Question

The equation of the circle which touches the x-axis, passes through the point (1, 1) and whose centre lies on the line $ x + y = 3 $ in the first quadrant is

• A. \( x^2 + y^2 + 4x + 2y + 4 = 0 \)
• B. \( x^2 + y^2 - 4x - 2y + 4 = 0 \)
• C. \( x^2 + y^2 + 4x - 2y + 4 = 0 \)
• D. \( x^2 + y^2 - 4x + 2y + 4 = 0 \)

Hint:

When a circle touches the x-axis, its radius is equal to the y-coordinate of its center.

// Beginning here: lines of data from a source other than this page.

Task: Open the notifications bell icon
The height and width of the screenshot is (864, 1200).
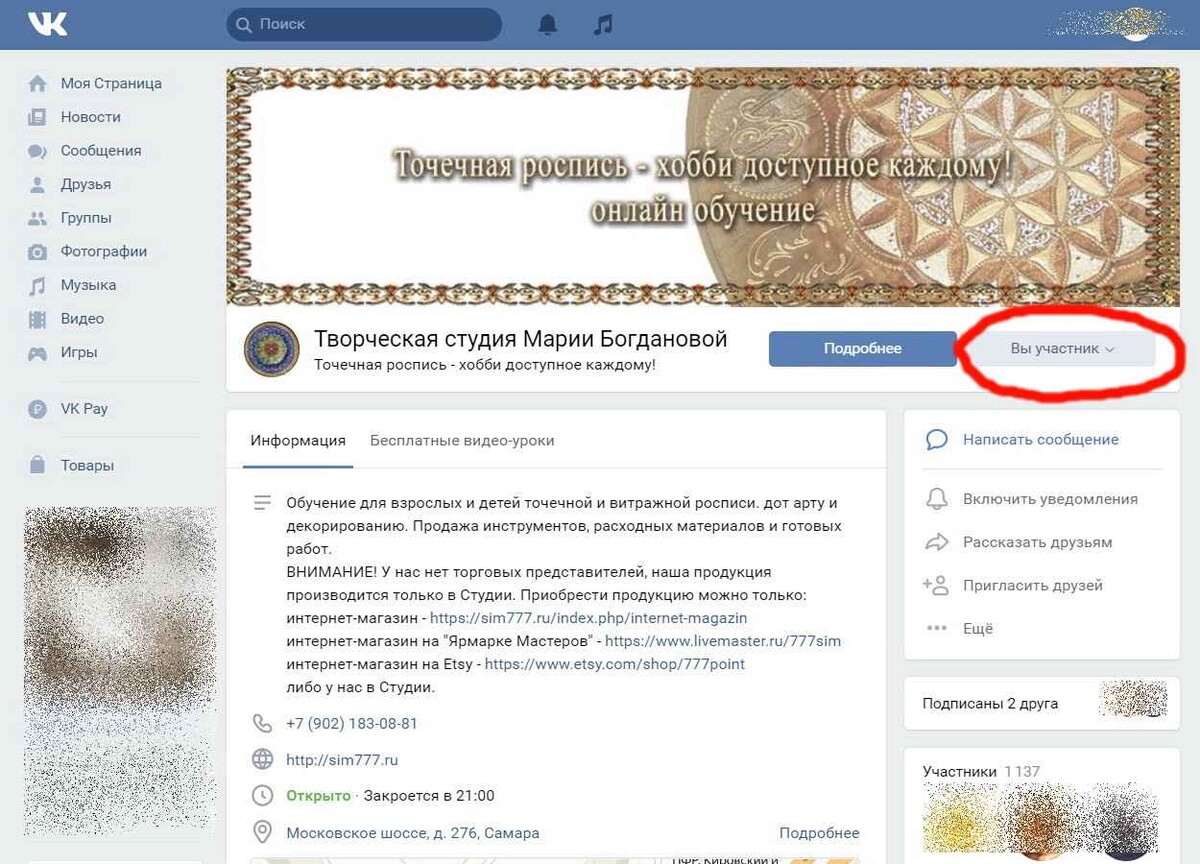Action: point(548,24)
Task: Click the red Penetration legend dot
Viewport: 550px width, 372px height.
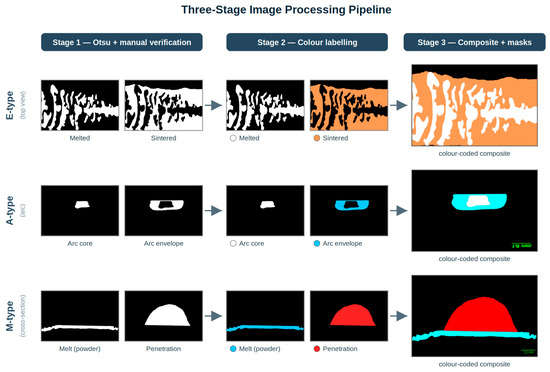Action: click(317, 349)
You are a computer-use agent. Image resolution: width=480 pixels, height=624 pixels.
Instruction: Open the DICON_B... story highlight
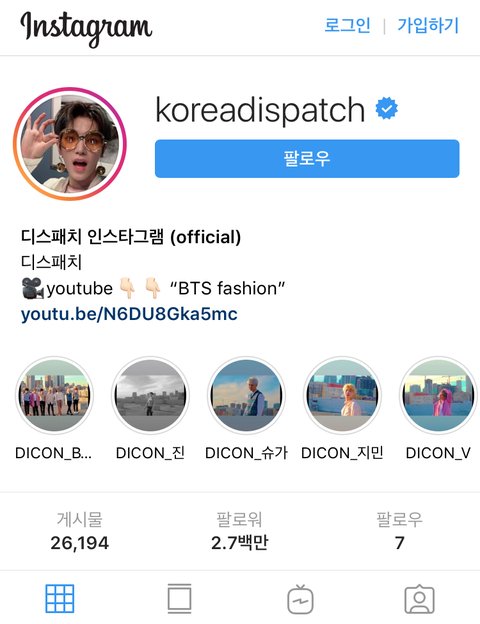click(54, 395)
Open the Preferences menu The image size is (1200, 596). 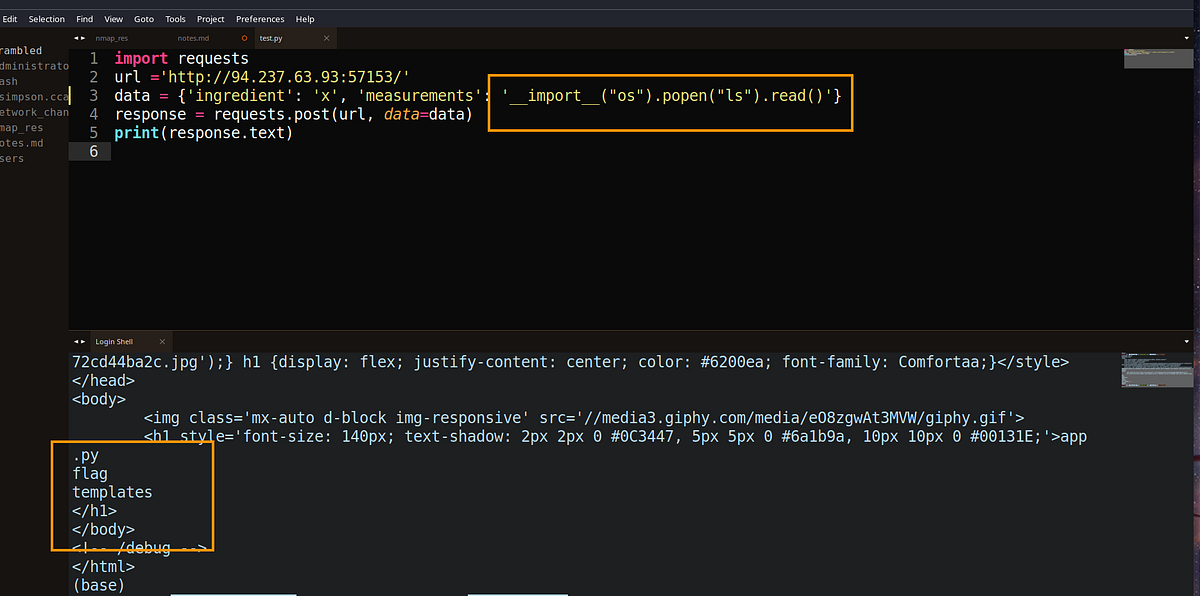(x=260, y=18)
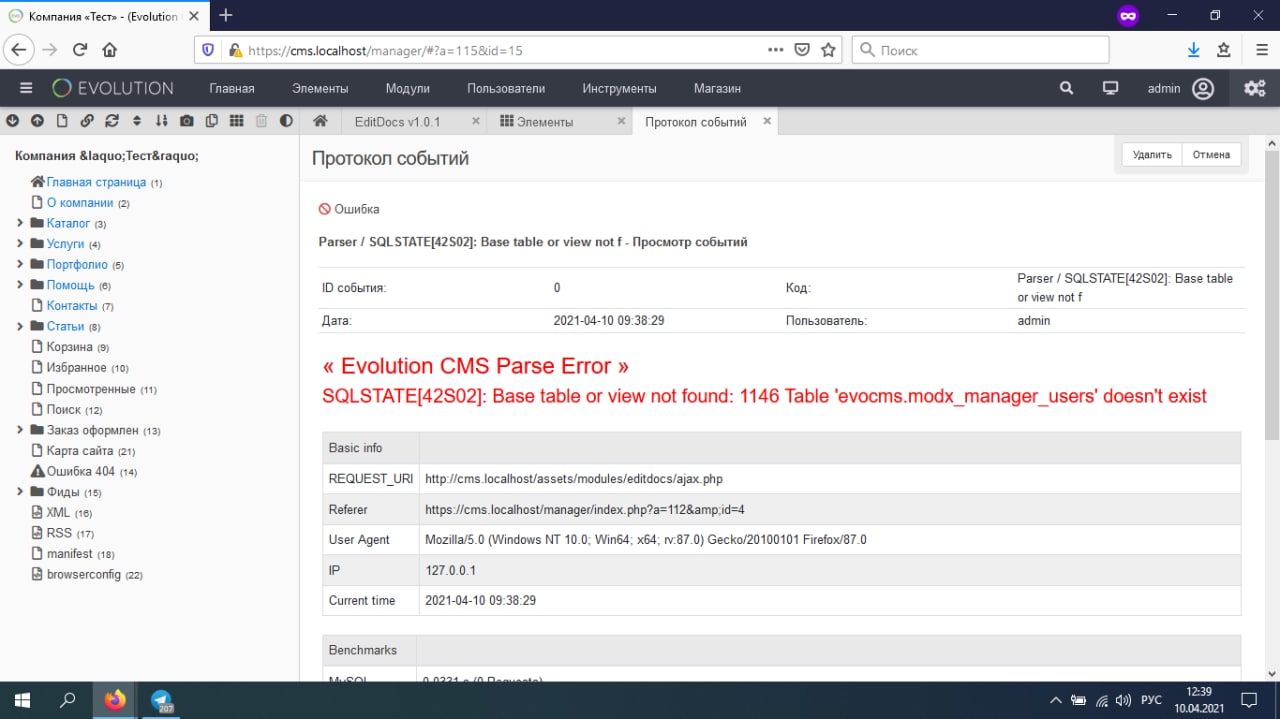Click the expand tree down-arrow icon

12,121
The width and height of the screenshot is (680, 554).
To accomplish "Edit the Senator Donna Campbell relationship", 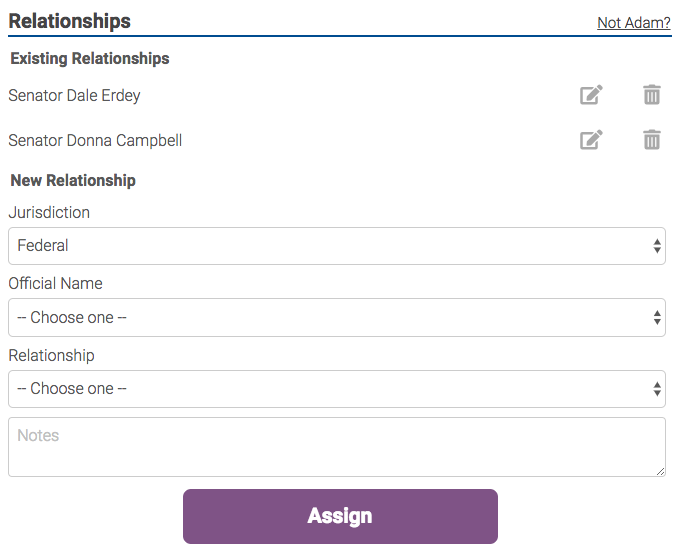I will click(x=592, y=140).
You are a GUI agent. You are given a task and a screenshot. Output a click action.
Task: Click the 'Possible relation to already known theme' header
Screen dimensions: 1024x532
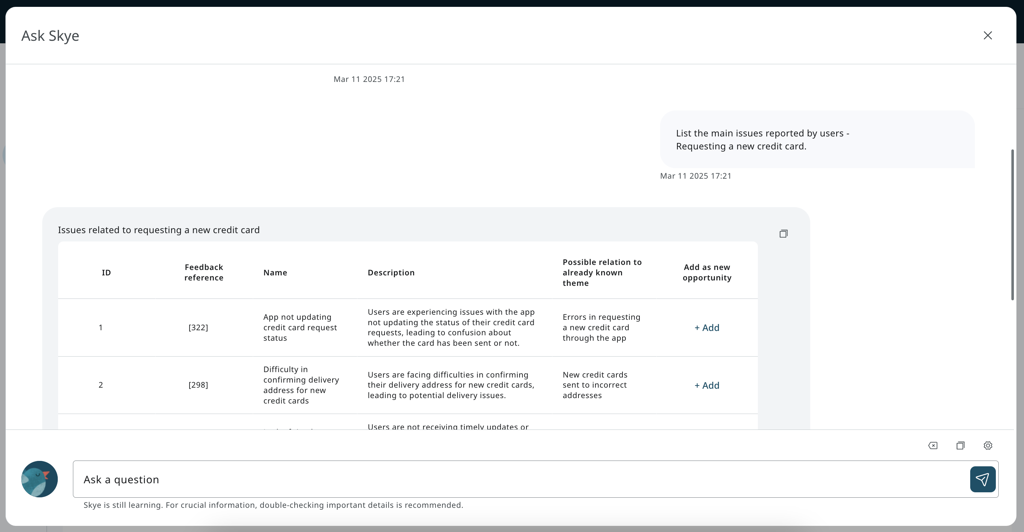(x=602, y=272)
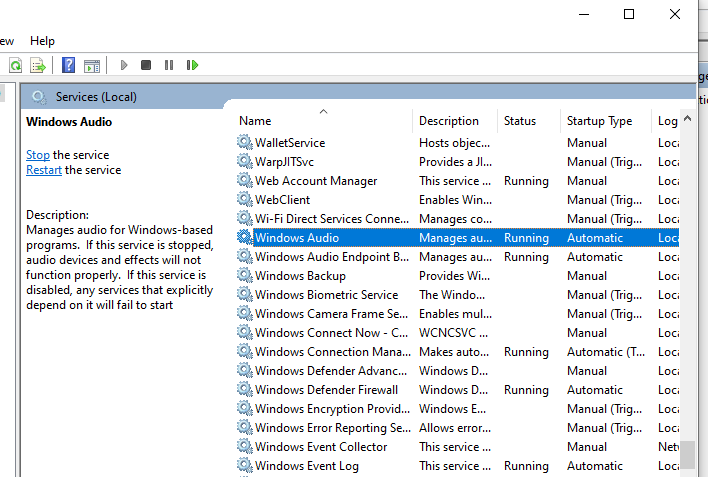Click the vertical scrollbar up arrow
This screenshot has height=477, width=708.
(x=687, y=120)
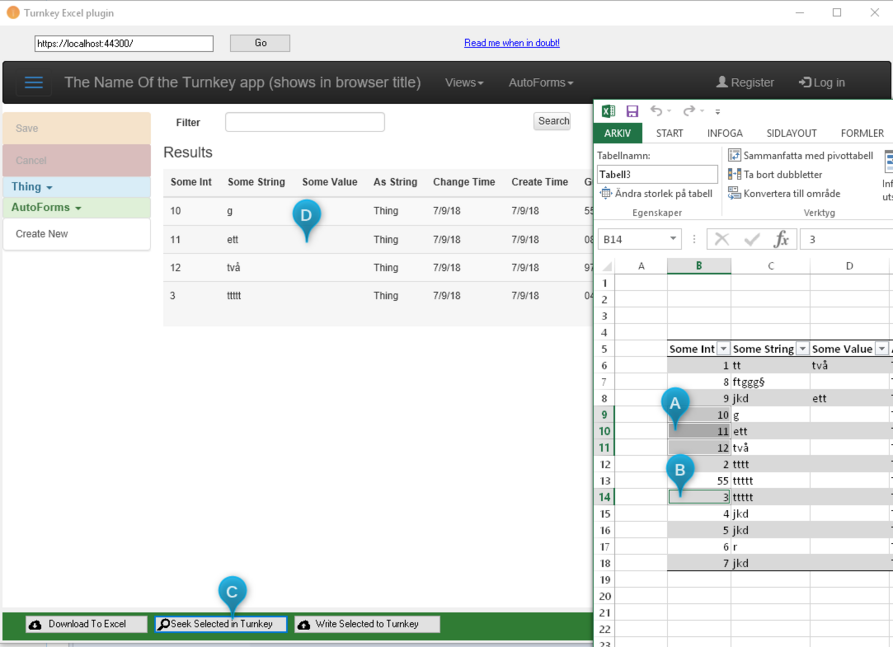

Use the point on the circle and the equation of the line to find the center and the radius.

Answer 1

The Correct Option is B

The general equation of a circle is: \[ (x - h)^2 + (y - k)^2 = r^2 \] where \( (h, k) \) is the center of the circle and \( r \) is its radius. Given that the circle touches the x-axis, the radius of the circle is equal to the y-coordinate of its center, i.e., \( k = r \). Since the center lies on the line \( x + y = 3 \), we have: \[ h + k = 3 \quad \text{or} \quad h = 3 - k. \] We are also given that the circle passes through the point \( (1, 1) \). Substituting this point into the equation of the circle, we get: \[ (1 - h)^2 + (1 - k)^2 = r^2. \] Now, substitute \( h = 3 - k \) and \( r = k \) into the above equation: \[ (1 - (3 - k))^2 + (1 - k)^2 = k^2. \] Simplifying: \[ (1 - 3 + k)^2 + (1 - k)^2 = k^2 \quad \Rightarrow \quad (k - 2)^2 + (1 - k)^2 = k^2. \] Expanding: \[ (k^2 - 4k + 4) + (1 - 2k + k^2) = k^2 \quad \Rightarrow \quad 2k^2 - 6k + 5 = k^2. \] Solving for \( k \): \[ k^2 - 6k + 5 = 0. \] Using the quadratic formula: \[ k = \frac{-(-6) \pm \sqrt{(-6)^2 - 4(1)(5)}}{2(1)} = \frac{6 \pm \sqrt{36 - 20}}{2} = \frac{6 \pm \sqrt{16}}{2} = \frac{6 \pm 4}{2}. \] So, \( k = 5 \) or \( k = 1 \). Since the circle is in the first quadrant, we take \( k = 1 \), and therefore \( h = 3 - k = 2 \). Now, the equation of the circle is: \[ (x - 2)^2 + (y - 1)^2 = 1^2 \quad \Rightarrow \quad (x - 2)^2 + (y - 1)^2 = 1. \] Expanding: \[ (x^2 - 4x + 4) + (y^2 - 2y + 1) = 1 \quad \Rightarrow \quad x^2 + y^2 - 4x - 2y + 5 = 1 \quad \Rightarrow \quad x^2 + y^2 - 4x - 2y + 4 = 0. \] Thus, the correct equation is: \[ x^2 + y^2 - 4x - 2y + 4 = 0. \] Hence, the correct answer is (B).